I have a service written in .NET Core and I use MarkLogic as my store for the data. In my case I must patch thousands of documents and if it is possible, I don't want to make a thousands of requests. To be more specific - I must add a few properties in certain part of JSON document. Following this guides:

I understand, that using PATCH request we can only update one document at a time so I tried to make a POST like this (for now only with one example patch operation)
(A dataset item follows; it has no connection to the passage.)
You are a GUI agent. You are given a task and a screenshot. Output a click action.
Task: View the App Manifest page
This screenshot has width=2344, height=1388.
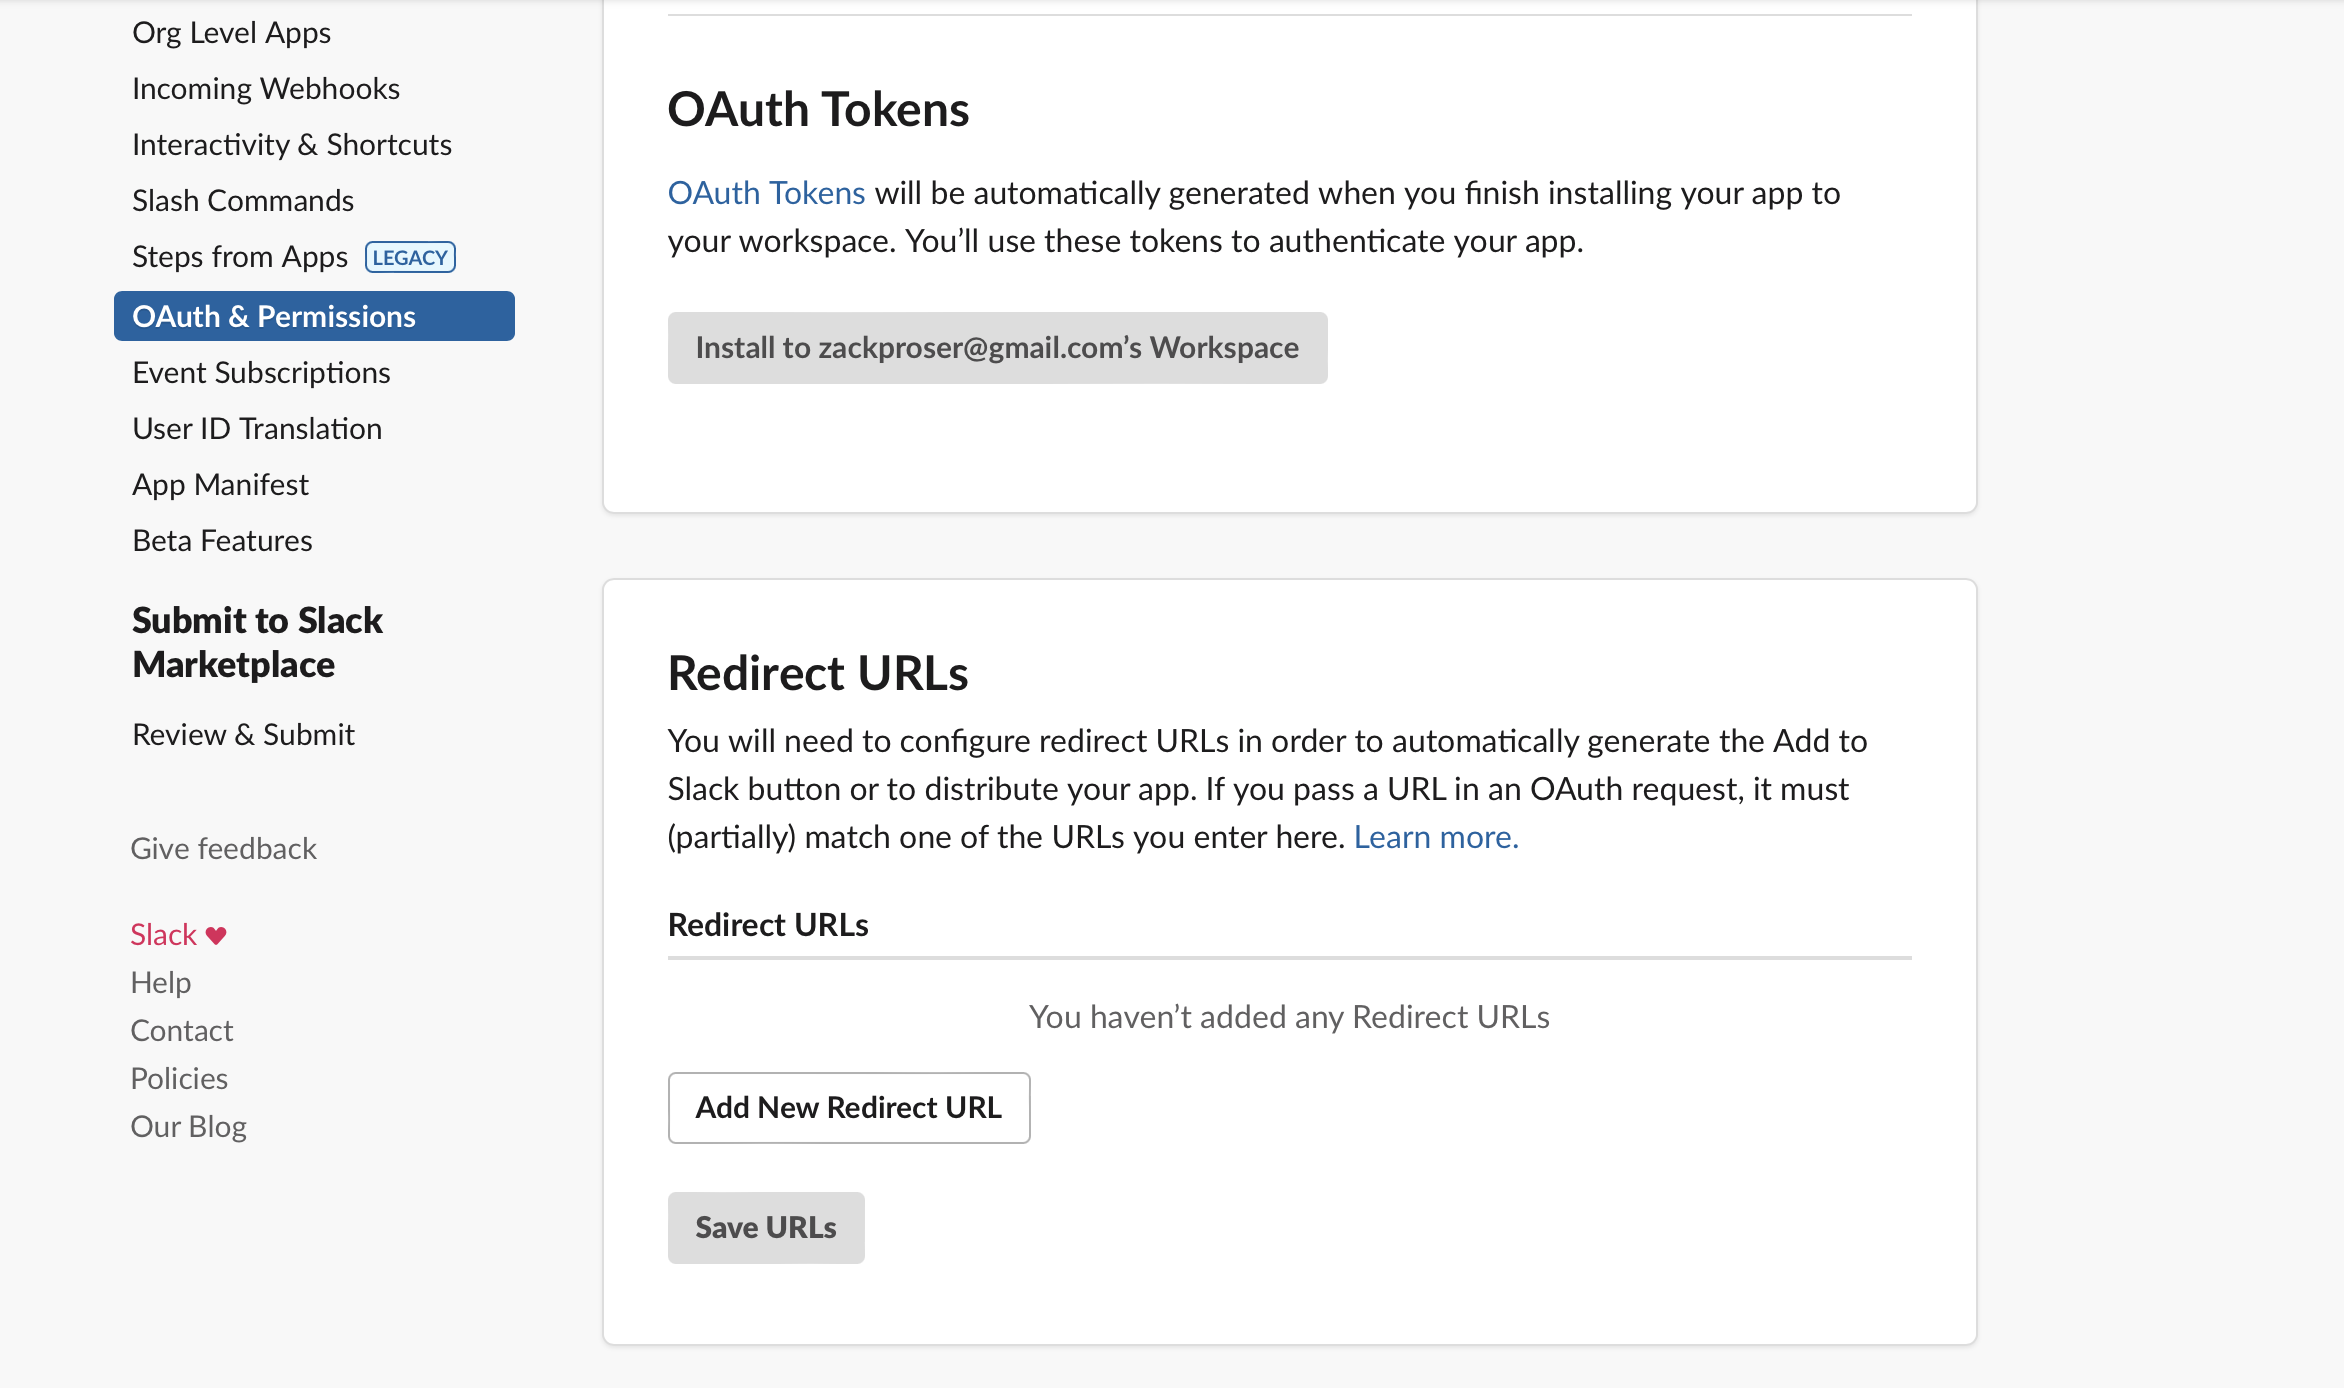pos(219,484)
POST http://host:port/v1/documents HTTP/1.1
Authorization: Basic autorization
Content-Type: multipart/mixed; boundary=BOUNDARY

--BOUNDARY
Content-Type: application/json
Content-Disposition: category=content; attachment; filename=/documents/first_document_to_update.json
X-HTTP-Method-Override: PATCH

{
  "patch": [
    {
      <patch property insert definition>
    }
  ]
}
--BOUNDARY--

but it just created a document with a content from BOUNDARY at uri from Content-Disposition header. I also tried to use X-HTTP-Method-Override header directly on a POST request, it didn't work out either - I got

{
  "errorResponse": {
    "statusCode": 400,
    "status": "Bad Request",
    "messageCode": "REST-REQUIREDPARAM",
    "message": "REST-REQUIREDPARAM: (err:FOER0000) Required parameter: uri"
  }
}

So my conclusion is that it is not possible to make a patch update of multiple documents using one POST request, am I right? Or I am missing something important?

MarkLogic version: 10

CodePudding user response:

Why not make thousands of requests?

If you were do do that in a multi-threaded fashion, you can get a lot more done and don't have to worry about huge transactions either timing out or blowing some limit and erroring out. And you can spread the load across the cluster instead of using just one node to accomplish all of the work.

Even if you figure out how to do multiple in one shot, I would recommend doing it mutli-threaded with many small requests instead, similar to a CoRB job.